Exercise instructions:
Print all of the records below again without a single difference.
Data records section start
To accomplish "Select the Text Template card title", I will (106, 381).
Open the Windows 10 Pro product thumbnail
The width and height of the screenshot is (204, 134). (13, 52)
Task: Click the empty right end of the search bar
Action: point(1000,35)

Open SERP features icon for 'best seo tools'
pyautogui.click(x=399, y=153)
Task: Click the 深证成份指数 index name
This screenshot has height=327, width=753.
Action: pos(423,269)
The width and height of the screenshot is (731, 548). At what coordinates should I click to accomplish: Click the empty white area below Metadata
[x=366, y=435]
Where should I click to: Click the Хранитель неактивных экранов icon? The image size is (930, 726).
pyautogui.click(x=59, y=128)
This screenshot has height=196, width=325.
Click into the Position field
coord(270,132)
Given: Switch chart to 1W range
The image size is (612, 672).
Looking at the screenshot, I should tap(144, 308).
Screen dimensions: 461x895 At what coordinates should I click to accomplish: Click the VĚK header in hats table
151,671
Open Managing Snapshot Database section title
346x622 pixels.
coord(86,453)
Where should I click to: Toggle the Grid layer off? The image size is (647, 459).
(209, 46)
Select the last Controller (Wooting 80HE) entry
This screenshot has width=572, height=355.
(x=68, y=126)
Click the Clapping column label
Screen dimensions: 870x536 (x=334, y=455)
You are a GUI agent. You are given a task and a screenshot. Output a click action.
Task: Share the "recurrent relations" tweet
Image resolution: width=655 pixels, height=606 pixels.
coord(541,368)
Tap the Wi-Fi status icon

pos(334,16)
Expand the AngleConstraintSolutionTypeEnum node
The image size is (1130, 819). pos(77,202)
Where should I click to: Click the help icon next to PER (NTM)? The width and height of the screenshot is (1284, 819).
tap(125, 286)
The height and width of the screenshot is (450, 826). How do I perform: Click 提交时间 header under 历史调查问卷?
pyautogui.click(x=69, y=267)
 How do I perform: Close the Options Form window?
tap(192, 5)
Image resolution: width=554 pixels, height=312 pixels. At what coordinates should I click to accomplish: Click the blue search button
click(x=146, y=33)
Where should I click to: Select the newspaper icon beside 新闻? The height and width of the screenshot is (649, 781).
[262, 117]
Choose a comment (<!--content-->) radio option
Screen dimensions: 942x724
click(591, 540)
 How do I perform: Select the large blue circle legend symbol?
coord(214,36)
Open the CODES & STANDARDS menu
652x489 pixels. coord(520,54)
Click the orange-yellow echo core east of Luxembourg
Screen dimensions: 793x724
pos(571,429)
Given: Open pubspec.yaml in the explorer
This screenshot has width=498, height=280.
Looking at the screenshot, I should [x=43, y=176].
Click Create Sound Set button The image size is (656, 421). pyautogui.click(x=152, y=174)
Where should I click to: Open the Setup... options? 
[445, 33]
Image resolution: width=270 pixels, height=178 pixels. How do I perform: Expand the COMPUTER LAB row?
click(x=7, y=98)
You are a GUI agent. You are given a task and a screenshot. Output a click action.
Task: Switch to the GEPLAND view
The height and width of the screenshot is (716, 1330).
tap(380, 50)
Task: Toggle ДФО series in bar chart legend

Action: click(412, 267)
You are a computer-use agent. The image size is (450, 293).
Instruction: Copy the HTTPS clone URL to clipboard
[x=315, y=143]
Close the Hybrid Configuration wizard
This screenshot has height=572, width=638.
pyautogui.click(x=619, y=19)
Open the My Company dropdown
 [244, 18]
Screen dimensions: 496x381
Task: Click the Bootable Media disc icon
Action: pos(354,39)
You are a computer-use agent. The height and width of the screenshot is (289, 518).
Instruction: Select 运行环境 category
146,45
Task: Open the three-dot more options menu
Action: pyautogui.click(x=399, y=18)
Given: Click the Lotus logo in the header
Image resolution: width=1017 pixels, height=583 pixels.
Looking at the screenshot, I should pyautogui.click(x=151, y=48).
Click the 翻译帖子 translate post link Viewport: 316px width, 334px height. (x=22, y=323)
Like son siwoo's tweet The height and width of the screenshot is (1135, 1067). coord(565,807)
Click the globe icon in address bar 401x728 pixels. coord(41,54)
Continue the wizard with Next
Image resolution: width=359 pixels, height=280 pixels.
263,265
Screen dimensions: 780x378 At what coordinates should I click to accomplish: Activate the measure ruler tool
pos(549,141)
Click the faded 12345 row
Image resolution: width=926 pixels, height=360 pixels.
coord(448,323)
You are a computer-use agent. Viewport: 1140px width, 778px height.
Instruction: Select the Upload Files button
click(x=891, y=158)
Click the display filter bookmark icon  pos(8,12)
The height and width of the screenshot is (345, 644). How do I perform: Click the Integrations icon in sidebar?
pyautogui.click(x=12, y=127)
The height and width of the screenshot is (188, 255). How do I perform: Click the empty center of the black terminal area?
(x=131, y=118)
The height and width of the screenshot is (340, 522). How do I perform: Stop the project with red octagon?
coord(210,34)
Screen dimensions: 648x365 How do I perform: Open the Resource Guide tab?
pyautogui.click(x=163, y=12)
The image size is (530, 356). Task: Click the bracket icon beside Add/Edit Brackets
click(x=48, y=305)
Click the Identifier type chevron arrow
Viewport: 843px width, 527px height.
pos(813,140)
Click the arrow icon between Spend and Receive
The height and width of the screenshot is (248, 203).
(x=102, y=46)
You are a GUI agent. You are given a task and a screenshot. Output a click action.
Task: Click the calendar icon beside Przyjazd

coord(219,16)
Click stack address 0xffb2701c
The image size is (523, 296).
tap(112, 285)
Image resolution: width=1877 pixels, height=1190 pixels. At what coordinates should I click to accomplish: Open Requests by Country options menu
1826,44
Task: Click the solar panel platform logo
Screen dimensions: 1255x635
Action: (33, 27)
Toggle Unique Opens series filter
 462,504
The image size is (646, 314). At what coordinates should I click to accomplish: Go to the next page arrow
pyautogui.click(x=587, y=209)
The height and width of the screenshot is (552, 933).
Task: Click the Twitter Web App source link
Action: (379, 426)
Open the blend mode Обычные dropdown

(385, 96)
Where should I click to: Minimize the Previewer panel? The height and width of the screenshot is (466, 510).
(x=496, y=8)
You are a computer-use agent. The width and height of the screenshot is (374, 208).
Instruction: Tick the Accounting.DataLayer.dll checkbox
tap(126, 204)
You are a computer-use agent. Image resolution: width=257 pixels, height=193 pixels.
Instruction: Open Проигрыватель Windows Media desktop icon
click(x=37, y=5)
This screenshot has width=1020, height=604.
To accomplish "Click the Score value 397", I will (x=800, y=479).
Data records section end
Solution to the problem:
To accomplish "Select the Text Template card title", I will (106, 381).
Open the Windows 10 Pro product thumbnail
The width and height of the screenshot is (204, 134). (13, 52)
Task: Click the empty right end of the search bar
Action: point(1000,35)

Open SERP features icon for 'best seo tools'
pyautogui.click(x=399, y=153)
Task: Click the 深证成份指数 index name
This screenshot has height=327, width=753.
Action: pos(423,269)
The width and height of the screenshot is (731, 548). At what coordinates should I click to accomplish: Click the empty white area below Metadata
[x=366, y=435]
Where should I click to: Click the Хранитель неактивных экранов icon? The image size is (930, 726).
pyautogui.click(x=59, y=128)
This screenshot has height=196, width=325.
Click into the Position field
coord(270,132)
Given: Switch chart to 1W range
The image size is (612, 672).
Looking at the screenshot, I should tap(144, 308).
Screen dimensions: 461x895 At what coordinates should I click to accomplish: Click the VĚK header in hats table
151,671
Open Managing Snapshot Database section title
346x622 pixels.
coord(86,453)
Where should I click to: Toggle the Grid layer off? The image size is (647, 459).
(209, 46)
Select the last Controller (Wooting 80HE) entry
This screenshot has width=572, height=355.
(x=68, y=126)
Click the Clapping column label
Screen dimensions: 870x536 (x=334, y=455)
You are a GUI agent. You are given a task and a screenshot. Output a click action.
Task: Share the "recurrent relations" tweet
Image resolution: width=655 pixels, height=606 pixels.
coord(541,368)
Tap the Wi-Fi status icon

pos(334,16)
Expand the AngleConstraintSolutionTypeEnum node
The image size is (1130, 819). pos(77,202)
Where should I click to: Click the help icon next to PER (NTM)? The width and height of the screenshot is (1284, 819).
tap(125, 286)
The height and width of the screenshot is (450, 826). How do I perform: Click 提交时间 header under 历史调查问卷?
pyautogui.click(x=69, y=267)
 How do I perform: Close the Options Form window?
tap(192, 5)
Image resolution: width=554 pixels, height=312 pixels. At what coordinates should I click to accomplish: Click the blue search button
click(x=146, y=33)
Where should I click to: Select the newspaper icon beside 新闻? The height and width of the screenshot is (649, 781).
[262, 117]
Choose a comment (<!--content-->) radio option
Screen dimensions: 942x724
click(591, 540)
 How do I perform: Select the large blue circle legend symbol?
coord(214,36)
Open the CODES & STANDARDS menu
652x489 pixels. coord(520,54)
Click the orange-yellow echo core east of Luxembourg
Screen dimensions: 793x724
pos(571,429)
Given: Open pubspec.yaml in the explorer
This screenshot has width=498, height=280.
Looking at the screenshot, I should [x=43, y=176].
Click Create Sound Set button The image size is (656, 421). pyautogui.click(x=152, y=174)
Where should I click to: Open the Setup... options? 
[445, 33]
Image resolution: width=270 pixels, height=178 pixels. How do I perform: Expand the COMPUTER LAB row?
click(x=7, y=98)
You are a GUI agent. You are given a task and a screenshot. Output a click action.
Task: Switch to the GEPLAND view
The height and width of the screenshot is (716, 1330).
tap(380, 50)
Task: Toggle ДФО series in bar chart legend

Action: click(412, 267)
You are a computer-use agent. The image size is (450, 293).
Instruction: Copy the HTTPS clone URL to clipboard
[x=315, y=143]
Close the Hybrid Configuration wizard
This screenshot has height=572, width=638.
pyautogui.click(x=619, y=19)
Open the My Company dropdown
 [244, 18]
Screen dimensions: 496x381
Task: Click the Bootable Media disc icon
Action: pos(354,39)
You are a computer-use agent. The height and width of the screenshot is (289, 518).
Instruction: Select 运行环境 category
146,45
Task: Open the three-dot more options menu
Action: pyautogui.click(x=399, y=18)
Given: Click the Lotus logo in the header
Image resolution: width=1017 pixels, height=583 pixels.
Looking at the screenshot, I should pyautogui.click(x=151, y=48).
Click the 翻译帖子 translate post link Viewport: 316px width, 334px height. (x=22, y=323)
Like son siwoo's tweet The height and width of the screenshot is (1135, 1067). coord(565,807)
Click the globe icon in address bar 401x728 pixels. coord(41,54)
Continue the wizard with Next
Image resolution: width=359 pixels, height=280 pixels.
263,265
Screen dimensions: 780x378 At what coordinates should I click to accomplish: Activate the measure ruler tool
pos(549,141)
Click the faded 12345 row
Image resolution: width=926 pixels, height=360 pixels.
coord(448,323)
You are a computer-use agent. Viewport: 1140px width, 778px height.
Instruction: Select the Upload Files button
click(x=891, y=158)
Click the display filter bookmark icon  pos(8,12)
The height and width of the screenshot is (345, 644). How do I perform: Click the Integrations icon in sidebar?
pyautogui.click(x=12, y=127)
The height and width of the screenshot is (188, 255). How do I perform: Click the empty center of the black terminal area?
(x=131, y=118)
The height and width of the screenshot is (340, 522). How do I perform: Stop the project with red octagon?
coord(210,34)
Screen dimensions: 648x365 How do I perform: Open the Resource Guide tab?
pyautogui.click(x=163, y=12)
The image size is (530, 356). Task: Click the bracket icon beside Add/Edit Brackets
click(x=48, y=305)
Click the Identifier type chevron arrow
Viewport: 843px width, 527px height.
pos(813,140)
Click the arrow icon between Spend and Receive
The height and width of the screenshot is (248, 203).
(x=102, y=46)
You are a GUI agent. You are given a task and a screenshot. Output a click action.
Task: Click the calendar icon beside Przyjazd

coord(219,16)
Click stack address 0xffb2701c
The image size is (523, 296).
tap(112, 285)
Image resolution: width=1877 pixels, height=1190 pixels. At what coordinates should I click to accomplish: Open Requests by Country options menu
1826,44
Task: Click the solar panel platform logo
Screen dimensions: 1255x635
Action: (33, 27)
Toggle Unique Opens series filter
 462,504
The image size is (646, 314). At what coordinates should I click to accomplish: Go to the next page arrow
pyautogui.click(x=587, y=209)
The height and width of the screenshot is (552, 933).
Task: Click the Twitter Web App source link
Action: (379, 426)
Open the blend mode Обычные dropdown

(385, 96)
Where should I click to: Minimize the Previewer panel? The height and width of the screenshot is (466, 510).
(x=496, y=8)
You are a computer-use agent. The width and height of the screenshot is (374, 208).
Instruction: Tick the Accounting.DataLayer.dll checkbox
tap(126, 204)
You are a computer-use agent. Image resolution: width=257 pixels, height=193 pixels.
Instruction: Open Проигрыватель Windows Media desktop icon
click(x=37, y=5)
This screenshot has width=1020, height=604.
To accomplish "Click the Score value 397", I will (x=800, y=479).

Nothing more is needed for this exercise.